Instructions to follow:
Return the items from the line containing "The image size is (607, 458)." through the line containing "Action: 397,55", copied verbatim, with nothing before or after them.

Data excerpts:
========
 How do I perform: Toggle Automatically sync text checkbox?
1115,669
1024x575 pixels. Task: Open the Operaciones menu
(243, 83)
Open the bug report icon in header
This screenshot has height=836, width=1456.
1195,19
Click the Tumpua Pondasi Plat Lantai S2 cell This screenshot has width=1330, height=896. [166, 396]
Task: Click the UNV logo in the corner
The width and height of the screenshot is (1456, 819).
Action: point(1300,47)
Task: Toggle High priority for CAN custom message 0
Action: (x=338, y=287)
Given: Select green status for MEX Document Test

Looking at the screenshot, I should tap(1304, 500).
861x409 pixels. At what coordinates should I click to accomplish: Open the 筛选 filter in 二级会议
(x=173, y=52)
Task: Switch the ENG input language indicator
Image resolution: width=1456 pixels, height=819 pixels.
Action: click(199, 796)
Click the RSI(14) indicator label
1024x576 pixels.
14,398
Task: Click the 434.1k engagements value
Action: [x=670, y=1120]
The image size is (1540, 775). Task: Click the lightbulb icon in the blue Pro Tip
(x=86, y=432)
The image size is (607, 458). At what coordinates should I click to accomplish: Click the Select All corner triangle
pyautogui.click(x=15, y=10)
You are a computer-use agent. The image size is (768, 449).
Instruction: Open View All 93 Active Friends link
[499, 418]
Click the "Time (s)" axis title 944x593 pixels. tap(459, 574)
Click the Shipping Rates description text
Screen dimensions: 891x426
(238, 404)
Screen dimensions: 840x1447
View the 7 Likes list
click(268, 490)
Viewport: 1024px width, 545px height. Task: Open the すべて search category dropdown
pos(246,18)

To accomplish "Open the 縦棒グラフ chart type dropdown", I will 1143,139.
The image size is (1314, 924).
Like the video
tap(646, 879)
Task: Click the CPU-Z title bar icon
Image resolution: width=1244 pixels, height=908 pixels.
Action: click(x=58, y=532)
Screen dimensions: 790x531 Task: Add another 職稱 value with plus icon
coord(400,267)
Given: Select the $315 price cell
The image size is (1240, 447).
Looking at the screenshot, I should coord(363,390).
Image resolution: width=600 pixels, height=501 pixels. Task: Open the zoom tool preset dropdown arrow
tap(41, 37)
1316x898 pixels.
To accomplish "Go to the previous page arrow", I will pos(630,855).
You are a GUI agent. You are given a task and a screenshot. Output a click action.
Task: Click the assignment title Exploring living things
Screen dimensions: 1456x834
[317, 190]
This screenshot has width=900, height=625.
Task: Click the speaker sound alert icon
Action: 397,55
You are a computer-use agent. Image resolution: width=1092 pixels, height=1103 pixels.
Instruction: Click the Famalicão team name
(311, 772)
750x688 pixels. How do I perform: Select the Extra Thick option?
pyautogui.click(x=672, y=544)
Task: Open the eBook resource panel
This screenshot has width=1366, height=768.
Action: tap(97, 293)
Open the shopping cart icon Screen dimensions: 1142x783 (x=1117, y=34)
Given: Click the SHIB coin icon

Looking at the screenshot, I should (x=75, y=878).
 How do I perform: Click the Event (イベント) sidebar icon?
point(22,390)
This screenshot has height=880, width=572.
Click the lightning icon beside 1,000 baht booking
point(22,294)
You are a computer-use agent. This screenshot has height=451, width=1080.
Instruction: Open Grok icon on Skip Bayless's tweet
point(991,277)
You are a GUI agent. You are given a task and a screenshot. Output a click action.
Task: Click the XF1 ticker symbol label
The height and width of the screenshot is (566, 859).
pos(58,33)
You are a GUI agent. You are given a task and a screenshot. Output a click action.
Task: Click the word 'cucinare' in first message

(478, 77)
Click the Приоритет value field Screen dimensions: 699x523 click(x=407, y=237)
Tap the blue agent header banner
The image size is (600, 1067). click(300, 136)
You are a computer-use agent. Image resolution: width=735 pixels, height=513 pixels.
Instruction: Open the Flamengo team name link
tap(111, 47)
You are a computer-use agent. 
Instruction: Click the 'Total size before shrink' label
========
Correct output:
The image size is (607, 458). At what coordinates should I click to accomplish: Click the Select All corner triangle
pyautogui.click(x=15, y=10)
You are a computer-use agent. The image size is (768, 449).
Instruction: Open View All 93 Active Friends link
[499, 418]
Click the "Time (s)" axis title 944x593 pixels. tap(459, 574)
Click the Shipping Rates description text
Screen dimensions: 891x426
(238, 404)
Screen dimensions: 840x1447
View the 7 Likes list
click(268, 490)
Viewport: 1024px width, 545px height. Task: Open the すべて search category dropdown
pos(246,18)

To accomplish "Open the 縦棒グラフ chart type dropdown", I will 1143,139.
The image size is (1314, 924).
Like the video
tap(646, 879)
Task: Click the CPU-Z title bar icon
Image resolution: width=1244 pixels, height=908 pixels.
Action: click(x=58, y=532)
Screen dimensions: 790x531 Task: Add another 職稱 value with plus icon
coord(400,267)
Given: Select the $315 price cell
The image size is (1240, 447).
Looking at the screenshot, I should coord(363,390).
Image resolution: width=600 pixels, height=501 pixels. Task: Open the zoom tool preset dropdown arrow
tap(41, 37)
1316x898 pixels.
To accomplish "Go to the previous page arrow", I will pos(630,855).
You are a GUI agent. You are given a task and a screenshot. Output a click action.
Task: Click the assignment title Exploring living things
Screen dimensions: 1456x834
[317, 190]
This screenshot has width=900, height=625.
Task: Click the speaker sound alert icon
Action: 397,55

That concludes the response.